Say you started a wheel on AAPL in January. You sold a February $170 put for $3.20 in premium. It expired worthless. Then you sold a March $168 put for $2.80 — and got assigned. Your cost basis in those 100 shares isn't $168. It's $168 minus $3.20 minus $2.80, which is $162. That's $600 in premium that reduces your effective cost basis.

Then you sold covered calls against those shares for two months, collecting another $4.10 in total premium before finally getting called away at $175. Your spreadsheet should show the entire chain: two puts, two covered calls, and the final stock sale. Your actual profit is the difference between $162 (adjusted cost basis) and $175 (sale price), which is $1,300 on 100 shares — not the $700 the raw stock transaction would suggest.

If you handed that chain of trades to a tax preparer without explanation, they might calculate your gain incorrectly. Your own records are what protect you.

The Wash Sale Problem

This is where tracking gets genuinely important and where a lot of wheel traders get surprised. If you get assigned on AAPL, sell it at a loss, and then sell another put on AAPL within 30 days — you've triggered a wash sale. The loss gets deferred. Your broker may or may not flag this correctly on your 1099.

Your spreadsheet should have a column for "wash sale risk" that you check whenever you close a position at a loss. It sounds tedious, but it takes about 30 seconds per trade and can save you a real headache come April.

Tools That Actually Work

A Google Sheet or Excel file is genuinely fine for most people running a wheel on five to ten positions. Build one tab per year, with columns for all the fields mentioned above. Color-code assigned trades differently so you can trace the full wheel cycle visually.
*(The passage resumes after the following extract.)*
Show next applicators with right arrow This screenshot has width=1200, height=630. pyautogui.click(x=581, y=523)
If you're running more than 15 simultaneous positions or trading across multiple accounts, consider TradeLog or Tradervue. TradeLog specifically handles wash sale calculations and imports directly from most major brokers. It runs about $99 to $199 per year depending on the plan. Worth it if you're doing real volume; overkill if you're selling five puts a month on blue chips.

Your broker's built-in tax tools (Thinkorswim, Fidelity's tax lot viewer, Tastytrade's transaction history) are useful for verification but should not be your primary record. They don't know your strategy. They don't know which put led to which assignment. Only you know the full picture.
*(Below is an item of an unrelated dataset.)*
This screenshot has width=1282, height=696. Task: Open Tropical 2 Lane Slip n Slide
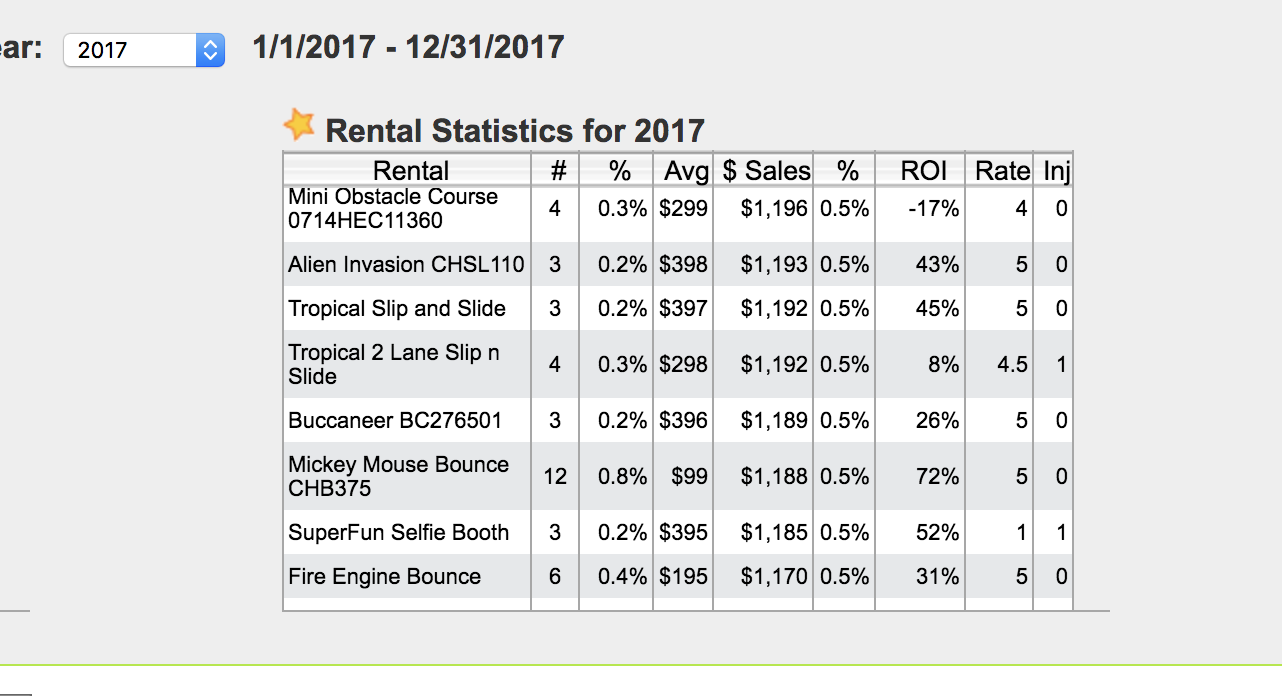tap(394, 365)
The One Thing to Do This Week

Export your last three months of options transactions from your broker right now and build your tracking spreadsheet. Don't wait until December. Every trade you reconstruct from memory is a trade where you might get the numbers slightly wrong — and wrong numbers either cost you money in overpaid taxes or create risk if you're ever reviewed.

Set a calendar reminder for every Friday to update your sheet with that week's trades. It takes maybe ten minutes. That ten minutes is the difference between a clean tax filing and a February panic where you're trying to figure out whether that NVDA put from eight months ago was part of a wash sale chain.

Your records are your protection. Build them now, maintain them weekly, and you'll walk into tax season with confidence instead of dread.